* [EXCERPTED TEXT]
........

How to Pay Yourself as a Single-Owner LLC
For federal income tax purposes, an LLC can be taxed as a pass-through entity or as an S-Corporation. S-Corp status can result in lower taxes than a pass-through entity. However, an S-Corp is a more complicated business entity type, and depending on how much the business makes, the added cost of operating as an S-Corp may outweigh any tax savings.
LLC Taxed as Pass-Through Entity
When no S-Corp election is made, the LLC's revenue is taxed as a pass-through entity, which means it passes to the owner as self-employment income. That income is reported on Schedule C of the owner’s personal tax return (Form 1040), and it is taxed at the owner’s personal tax rate plus an additional 15.3% for Social Security and Medicare payments, also known as self-employment taxes.
LLC Taxed as S-Corporation
In the alternative, an LLC can be treated as an S-Corporation. With an S-Corporation, part of the business income is treated as salary to the owner as an employee and part is treated as dividends of the owner. The portion distributed as dividends is not subject to Social Security and Medicare taxes because the income is not tied to employment, but rather the owner's investment in the business. The part paid as a salary to the owner as an employee of the LLC is subject to Social Security and Medicare taxes in the form of payroll tax. As an employee of the company, half of the 15.3% is withheld from the employee’s gross income, and the other half is paid by the LLC. The LLCs portion of the payroll taxes paid are a tax deduction for the business as is the salary paid to the owner as an employee. The LLC reports the business income on Form 1120-S and it issues a K-1 to the owner for the part paid as a dividend as well as a W-2 to the owner as an employee for the salary paid. To elect S-Corp status, file Form 2553 with the IRS in the time allotted. The form includes instructions and information on IRS filing deadlines.
What is a Reasonable Salary?
The IRS requires that the part paid to an owner as an employee of the company be "reasonable." This is to prevent companies from reporting all of the profit as dividends to avoid Social Security and Medicare taxes entirely. Some accountants apply a 60/40 rule, where at least 60% (a clear majority) of profit is taken as salary and the rest as dividends. It can also be useful to check for information on comparable salaries using sources like the U.S. Bureau of Labor Statistics or employment agencies. In 2014, the IRS gave some guidance, including nine factors to look at in determining whether a salary is reasonable.

........

* [MATERIAL SHOWN]
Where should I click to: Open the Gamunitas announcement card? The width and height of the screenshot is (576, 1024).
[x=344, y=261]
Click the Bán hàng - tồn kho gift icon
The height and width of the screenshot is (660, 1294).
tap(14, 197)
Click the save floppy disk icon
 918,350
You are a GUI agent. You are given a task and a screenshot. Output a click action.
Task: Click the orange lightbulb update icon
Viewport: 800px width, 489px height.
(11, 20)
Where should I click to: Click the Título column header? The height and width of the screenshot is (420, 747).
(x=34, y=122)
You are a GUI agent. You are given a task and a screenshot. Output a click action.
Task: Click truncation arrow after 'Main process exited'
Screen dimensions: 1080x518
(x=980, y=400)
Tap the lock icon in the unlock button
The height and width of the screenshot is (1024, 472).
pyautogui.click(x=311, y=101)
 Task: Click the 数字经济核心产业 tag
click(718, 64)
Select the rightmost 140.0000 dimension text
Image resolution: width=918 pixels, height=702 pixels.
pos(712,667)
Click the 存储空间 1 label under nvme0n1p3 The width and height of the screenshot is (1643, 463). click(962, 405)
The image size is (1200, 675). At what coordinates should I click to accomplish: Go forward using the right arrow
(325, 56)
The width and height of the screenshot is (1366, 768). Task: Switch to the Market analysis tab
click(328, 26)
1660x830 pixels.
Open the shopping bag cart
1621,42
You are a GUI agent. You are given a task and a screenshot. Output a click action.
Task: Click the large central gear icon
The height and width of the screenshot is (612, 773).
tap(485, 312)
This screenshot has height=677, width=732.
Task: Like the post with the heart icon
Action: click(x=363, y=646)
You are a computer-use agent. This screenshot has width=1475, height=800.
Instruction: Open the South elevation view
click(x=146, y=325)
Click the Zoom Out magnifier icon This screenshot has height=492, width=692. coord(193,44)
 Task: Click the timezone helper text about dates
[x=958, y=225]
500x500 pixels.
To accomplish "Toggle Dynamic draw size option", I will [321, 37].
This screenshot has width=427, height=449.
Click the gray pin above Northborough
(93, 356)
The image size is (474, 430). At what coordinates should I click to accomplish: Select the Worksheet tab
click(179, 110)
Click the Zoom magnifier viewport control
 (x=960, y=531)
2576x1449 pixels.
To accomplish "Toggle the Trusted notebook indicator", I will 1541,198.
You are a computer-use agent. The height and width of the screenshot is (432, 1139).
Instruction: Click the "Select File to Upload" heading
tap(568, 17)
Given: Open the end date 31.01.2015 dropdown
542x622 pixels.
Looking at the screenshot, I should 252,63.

........

* [QUESTIONS]
[a] Please repeat the text on paying yourself as a single-owner LLC word for word, from "LLC Taxed as Pass-Through" up to and including "as self-employment taxes.".
[b] Write the next part of the text on paying yourself as a single-owner LLC, picking up after its last sentence.

* [EXPECTED RESPONSES]
[a]
LLC Taxed as Pass-Through Entity
When no S-Corp election is made, the LLC's revenue is taxed as a pass-through entity, which means it passes to the owner as self-employment income. That income is reported on Schedule C of the owner’s personal tax return (Form 1040), and it is taxed at the owner’s personal tax rate plus an additional 15.3% for Social Security and Medicare payments, also known as self-employment taxes.

[b]
How to Report Payment of Wages
First, the owner-employee must complete a W-4. Then, the LLC sets up payroll for the payment of wages/salary the owner earns as an employee of the company. The LLC withholds federal and state income taxes as well as 15.3% in Social Security and Medicare taxes. Half of the 15.3% is paid by the employee and half is paid by the LLC. At tax time, the LLC deducts its half of the Social Security and Medicare tax and the wages paid to the owner employee as a business expense. Then, the LLC must send the owner-employee a W-2 by January 31 of the following year.
How to Report Payment of Dividends
The non-income portion of the LLC's profits are paid as dividends. Dividends are taxed at the recipient’s personal tax rate without triggering the additional 15.3% in Social Security and Medicare taxes. An LLC that chooses S-Corp status must file a Form 1120S return with the IRS. The LLC sends a K-1 to the owner for any distributions received for that year. The owner reports K-1 information on Form 1040 and pays taxes at the owner's personal tax rate.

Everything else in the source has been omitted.